À Tamaris, la tension monte entre les habitants de longue date et les autorités locales. Plusieurs familles, installées depuis des décennies dans des cabanons bordant l’océan, font face à des injonctions de départ, émises au nom de la sauvegarde du domaine public maritime. Un bras de fer s’engage, mêlant mémoire familiale, titres de propriété et procédures judiciaires controversées.

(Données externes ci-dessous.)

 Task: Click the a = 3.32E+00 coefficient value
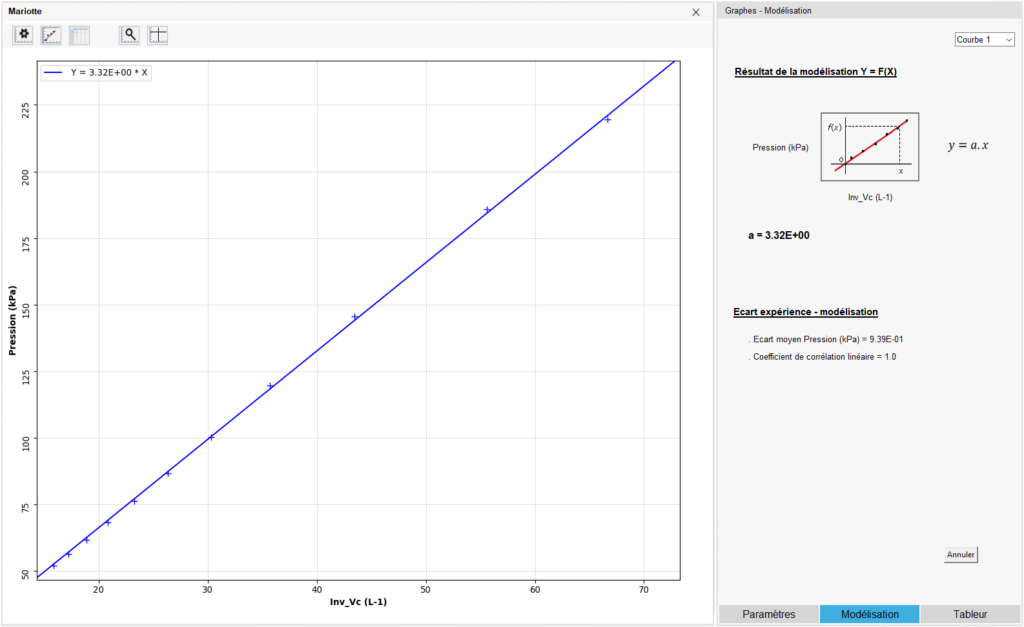tap(778, 235)

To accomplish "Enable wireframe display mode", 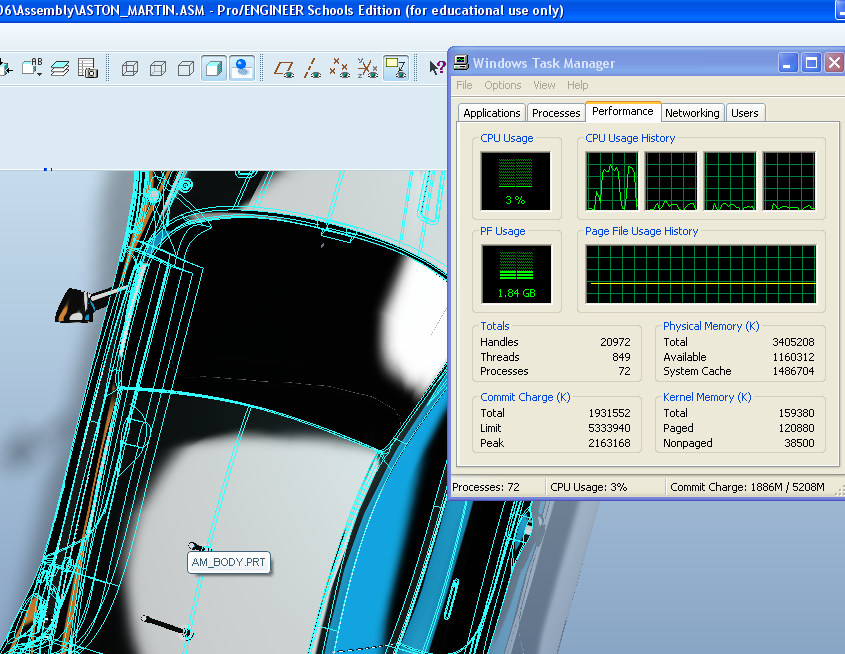I will pos(129,68).
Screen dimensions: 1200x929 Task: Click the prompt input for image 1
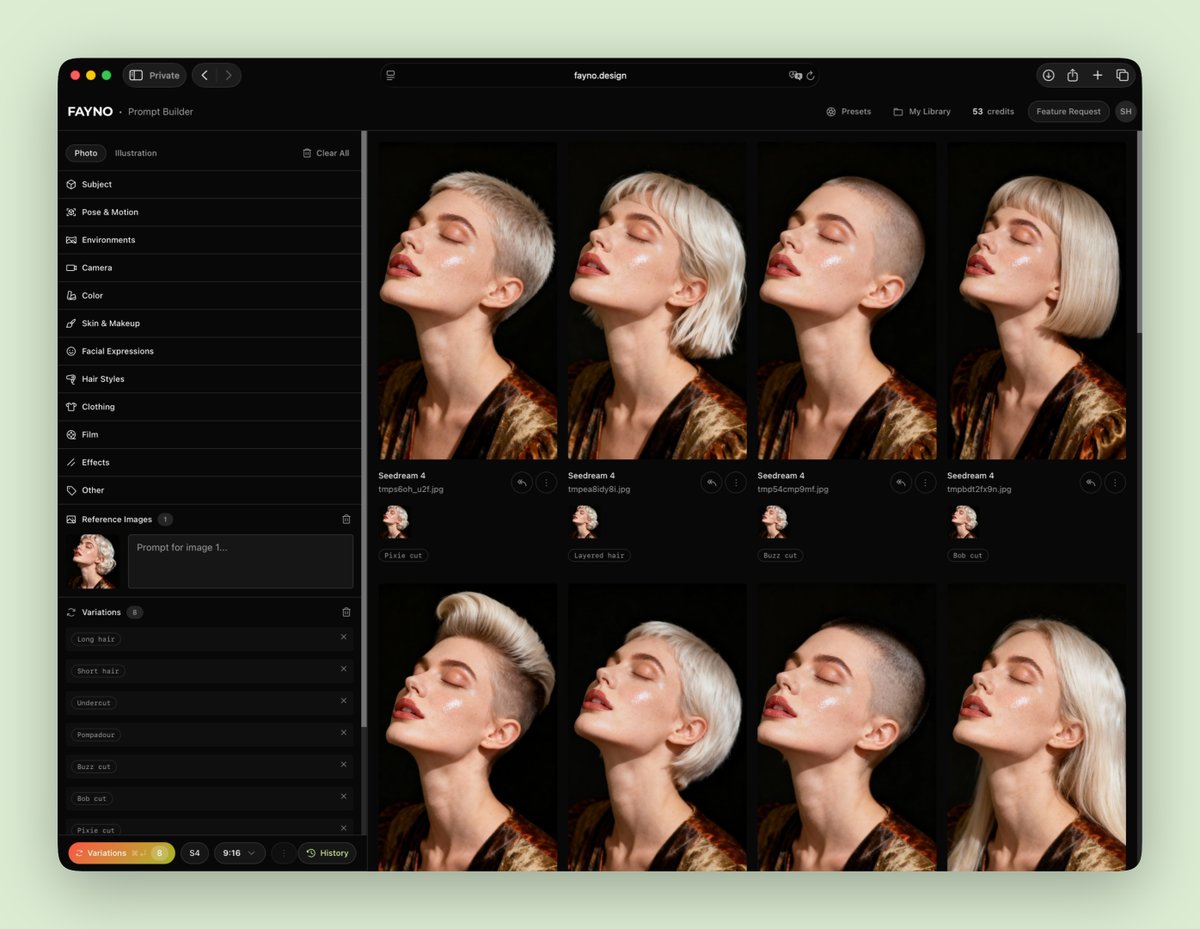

Les occupants de ces constructions modestes, pour certains enracinés sur ces terres depuis les années 1980, affirment être dans leur bon droit. Ils avancent l’acquisition régulière de leurs terrains, la présentation de documents officiels, ainsi que le règlement annuel de taxes d’occupation, souvent autour de 6.000 dirhams. Plusieurs décisions de justice antérieures leur auraient même donné raison.

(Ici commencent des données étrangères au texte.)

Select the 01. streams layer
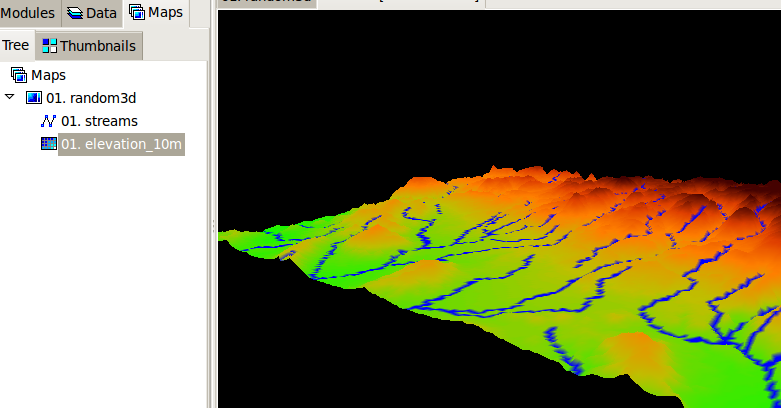The image size is (781, 408). [x=99, y=121]
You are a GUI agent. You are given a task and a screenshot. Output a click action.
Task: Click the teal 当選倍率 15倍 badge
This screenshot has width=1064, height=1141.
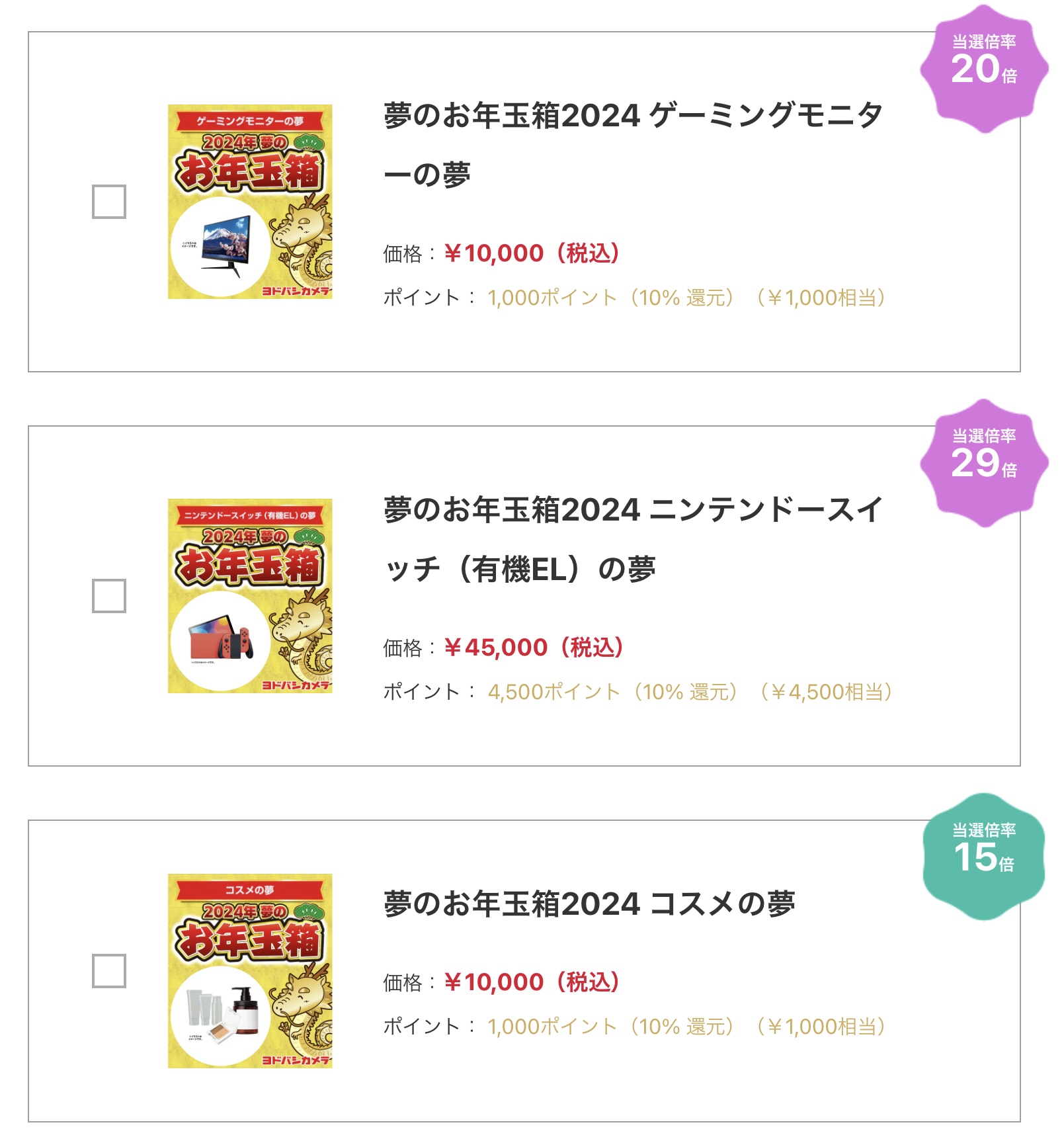[984, 857]
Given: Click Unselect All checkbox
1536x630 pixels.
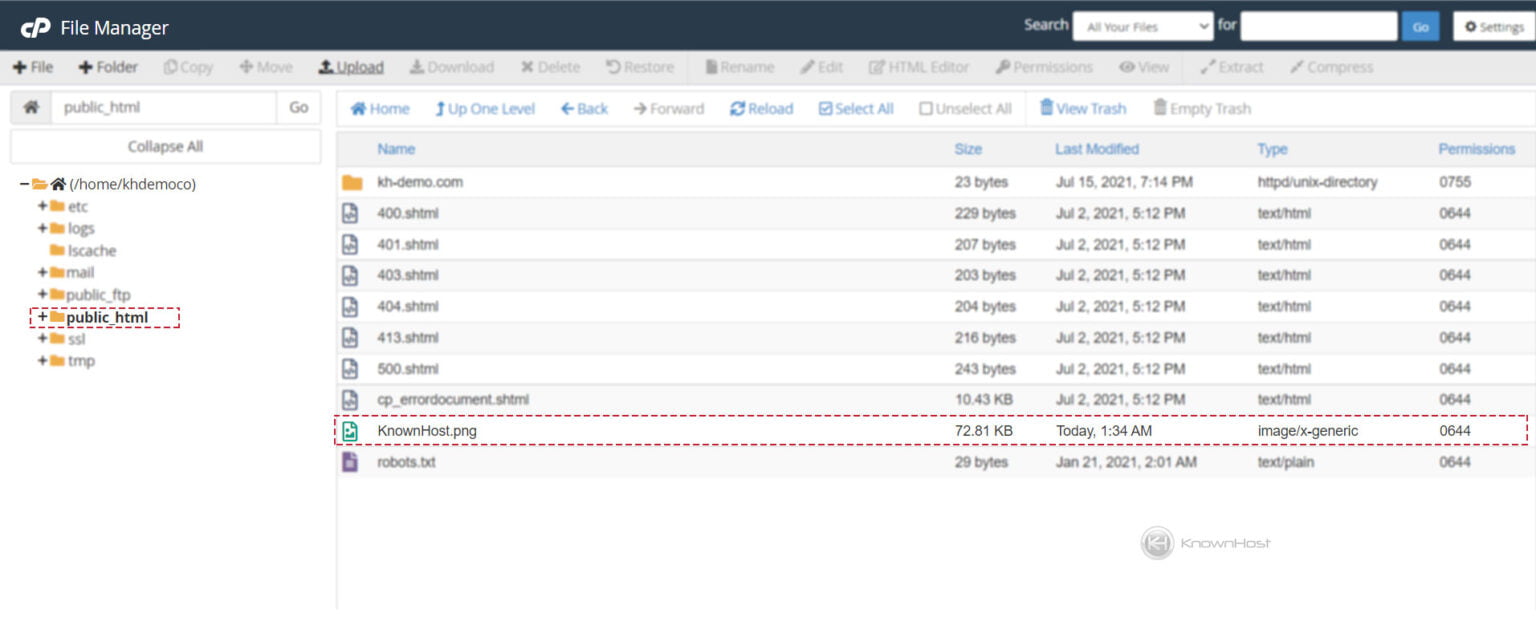Looking at the screenshot, I should coord(926,109).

Mais une série récente de décisions judiciaires, qui leur sont défavorables, relance l’affaire. Les résidents remettent en cause la légitimité de la partie plaignante, qu’ils accusent d’agir au nom d’une structure fictive, sans réelle existence juridique. Ils affirment également n’avoir jamais été notifiés des nouvelles procédures les visant, en contradiction avec les jugements précédents.
La situation est d’autant plus délicate que de nombreux cabanons sont aujourd’hui aux mains d’héritiers vivant à l’étranger. Pour ces familles dispersées, l’éventualité d’une démolition pure et simple représente un choc, à la fois administratif et émotionnel. Elles réclament une réévaluation complète du dossier et menacent de porter l’affaire sur le terrain international si aucune solution équitable n’est trouvée.
À Tamaris, l’avenir du littoral s’écrit désormais entre nostalgie, batailles juridiques et enjeux de préservation.